Tarefas -
[a] No excerto sobre o investimento chinês, em quem admite Nuno Caetano que possa haver alguma retração?
[b] Indique se cada afirmação concorda com o excerto sobre o investimento chinês e cite as palavras do excerto que o decidem: (i) André Pires julga que a China procurará setores como os transportes e a energia; (ii) Nuno Caetano prevê uma retração significativa do investimento institucional chinês em Portugal; (iii) o interesse chinês revela uma clara preferência por um único setor.
[c] Prossiga o excerto sobre o investimento chinês a partir do ponto em que termina.

Excerto fornecido -

%%

Mas, arrumada a casa, tudo pode acontecer: «Não se descarta a possibilidade de entrada de capital oriental nos Estados Unidos e na Europa, nomeadamente pelo facto do mercado bolsista estar a preços de saldos, o que porventura esteja a levar os chineses a aumentarem posições em determinados setores e empresas estratégicas».
Nos últimos anos, a China tem investido em vários setores em Portugal, investimentos que têm sido importantes para a economia nacional. Questionado sobre se, a partir de agora, esses investimentos irão continuar ou se, pelo contrário, poderá existir a possibilidade de uma retração, Nuno Caetano não tem dúvidas: «Não creio que haja uma retração significativa naquilo que tem sido o investimento institucional chinês em diversos setores da economia nacional, nomeadamente no imobiliário, nas energéticas, assim como na banca e seguros», diz ao SOL, acreditando mesmo que a dinâmica de investimento é para manter. «Até porque poderão aparecer novas oportunidades face à situação económica atual em que nos encontramos». No entanto, a retração não é descabida em alguns setores: «Poderá haver alguma retração sim, é no pequeno investidor e turista chinês, que comprava imóveis e consumia em Portugal», explica o analista da Infinox.
Quanto aos setores onde a China poderá vir a investir, existem algumas incertezas, apesar de o investimento poder ir de encontro àreas onde a China já tem apostado até aqui: banca, energia, seguros, saúde, entre outros (ver texto ao lado). Na opinião de André Pires, o caminho será por aqui: «Julgo, embora seja apenas uma opinião, que a China procurará setores chave como transportes (aéreos e marítimos) e energia».
Novos horizontes
Mas o interesse chinês tem mostrado outros horizontes: «Tem-se alargado a vários setores, desde o setor financeiro ao farmacêutico. De forma genérica, não parece haver uma preferência, mas sim um desejo de diversificação de investimentos fora da China, para aumentar a resiliência daquele país a impactos económicos. A China procura assim aumentar a sua presença e influência no Ocidente. E Portugal (e muitos outros países europeus) têm recebido de braços abertos os investimentos chineses», finaliza.

%%

[Itens guardados]
%%

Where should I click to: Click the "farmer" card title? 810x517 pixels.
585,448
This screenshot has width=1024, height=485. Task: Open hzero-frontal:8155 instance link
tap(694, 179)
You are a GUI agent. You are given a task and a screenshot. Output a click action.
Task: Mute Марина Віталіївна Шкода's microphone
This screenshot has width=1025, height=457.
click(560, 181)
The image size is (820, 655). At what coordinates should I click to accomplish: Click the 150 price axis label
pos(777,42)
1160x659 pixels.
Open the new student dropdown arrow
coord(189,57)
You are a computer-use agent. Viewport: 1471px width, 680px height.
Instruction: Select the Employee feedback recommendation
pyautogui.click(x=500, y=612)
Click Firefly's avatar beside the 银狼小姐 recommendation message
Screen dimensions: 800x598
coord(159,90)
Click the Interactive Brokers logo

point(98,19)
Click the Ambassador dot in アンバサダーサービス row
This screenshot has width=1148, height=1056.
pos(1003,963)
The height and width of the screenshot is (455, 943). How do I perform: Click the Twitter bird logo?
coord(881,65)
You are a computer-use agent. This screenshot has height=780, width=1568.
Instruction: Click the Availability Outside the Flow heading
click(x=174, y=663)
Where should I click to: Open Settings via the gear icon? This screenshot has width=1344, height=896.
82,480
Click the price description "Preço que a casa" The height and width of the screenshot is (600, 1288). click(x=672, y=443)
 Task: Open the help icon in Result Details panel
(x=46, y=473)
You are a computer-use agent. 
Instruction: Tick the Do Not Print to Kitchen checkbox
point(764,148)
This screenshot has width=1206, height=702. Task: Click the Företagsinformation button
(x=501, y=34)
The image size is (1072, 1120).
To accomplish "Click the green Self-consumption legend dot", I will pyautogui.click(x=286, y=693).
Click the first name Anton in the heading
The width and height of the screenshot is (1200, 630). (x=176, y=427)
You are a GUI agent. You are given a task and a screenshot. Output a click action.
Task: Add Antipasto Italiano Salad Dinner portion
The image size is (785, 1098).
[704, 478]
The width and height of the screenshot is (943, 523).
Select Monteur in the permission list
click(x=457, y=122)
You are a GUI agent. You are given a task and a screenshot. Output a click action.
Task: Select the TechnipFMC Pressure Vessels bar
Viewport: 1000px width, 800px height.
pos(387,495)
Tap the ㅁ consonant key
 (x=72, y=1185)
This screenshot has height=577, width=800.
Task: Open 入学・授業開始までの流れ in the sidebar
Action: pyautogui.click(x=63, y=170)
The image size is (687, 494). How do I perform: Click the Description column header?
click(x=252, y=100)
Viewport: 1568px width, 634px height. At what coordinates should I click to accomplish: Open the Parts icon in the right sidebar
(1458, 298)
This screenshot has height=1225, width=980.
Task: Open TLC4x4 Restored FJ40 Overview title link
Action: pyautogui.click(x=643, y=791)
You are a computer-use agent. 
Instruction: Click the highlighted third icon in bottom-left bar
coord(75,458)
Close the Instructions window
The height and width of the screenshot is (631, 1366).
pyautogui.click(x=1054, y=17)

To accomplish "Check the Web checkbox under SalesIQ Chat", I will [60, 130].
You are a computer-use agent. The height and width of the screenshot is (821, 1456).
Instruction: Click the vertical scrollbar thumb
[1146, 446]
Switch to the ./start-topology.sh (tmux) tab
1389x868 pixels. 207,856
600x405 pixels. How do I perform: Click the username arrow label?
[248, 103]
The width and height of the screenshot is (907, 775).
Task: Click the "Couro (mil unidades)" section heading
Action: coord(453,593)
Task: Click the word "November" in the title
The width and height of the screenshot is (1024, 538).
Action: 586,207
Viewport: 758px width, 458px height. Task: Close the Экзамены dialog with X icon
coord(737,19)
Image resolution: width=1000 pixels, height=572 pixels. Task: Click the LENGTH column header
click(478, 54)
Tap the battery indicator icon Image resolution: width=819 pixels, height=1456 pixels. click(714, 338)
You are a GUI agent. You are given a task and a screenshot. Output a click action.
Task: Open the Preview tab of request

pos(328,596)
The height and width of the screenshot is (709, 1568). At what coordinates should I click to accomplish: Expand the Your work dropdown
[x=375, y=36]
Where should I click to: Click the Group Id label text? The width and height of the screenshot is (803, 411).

%%

As suas respostas -
[a] No pequeno investidor e turista chinês, que comprava imóveis e consumia em Portugal.

[b]
(i) Sim: «a China procurará setores chave como transportes (aéreos e marítimos) e energia».
(ii) Não: «Não creio que haja uma retração significativa naquilo que tem sido o investimento institucional chinês».
(iii) Não: «De forma genérica, não parece haver uma preferência».

[c]
Mário Martins, analista da ActivTrades, também identifica dificuldades globais e não acredita que a China possa, nesta fase, reunir as condições necessárias para se destacar numa corrida pelo domínio económico mundial. O analista admite que, «se a China não conhecer um retrocesso» na eliminação do surto do novo coronavírus, «irá, seguramente, regressar à normalidade muito antes da Europa e dos Estados Unidos».
«De facto, a China está dois meses à frente da Europa e três meses à frente dos Estados Unidos» neste combate, embora, contudo, considere que «dificilmente irá retirar qualquer vantagem do atual quadro económico». «Embora a economia chinesa nos últimos anos tenha deixado de estar tão dependente da exportação e tenha aumentado o consumo interno, continua dependente dos seus principais mercados importadores, pelo que irá ser grandemente afetada durante os próximos dois trimestres», refere.
Mário Martins acrescenta que a China, desde o início da guerra comercial com os Estados Unidos, tem procurado suster a economia via consumo interno. E isso poderá constituir um obstáculo.
«Este crescimento é ainda incipiente e não é significativo o suficiente para, sozinho, impulsionar o crescimento económico que a China necessita para continuar a melhorar as condições de vida dos seus cidadãos. Dificilmente a China irá aumentar, ou mesmo manter, o nível de investimento direto no estrangeiro que tem injetado noutros países», conclui o analista.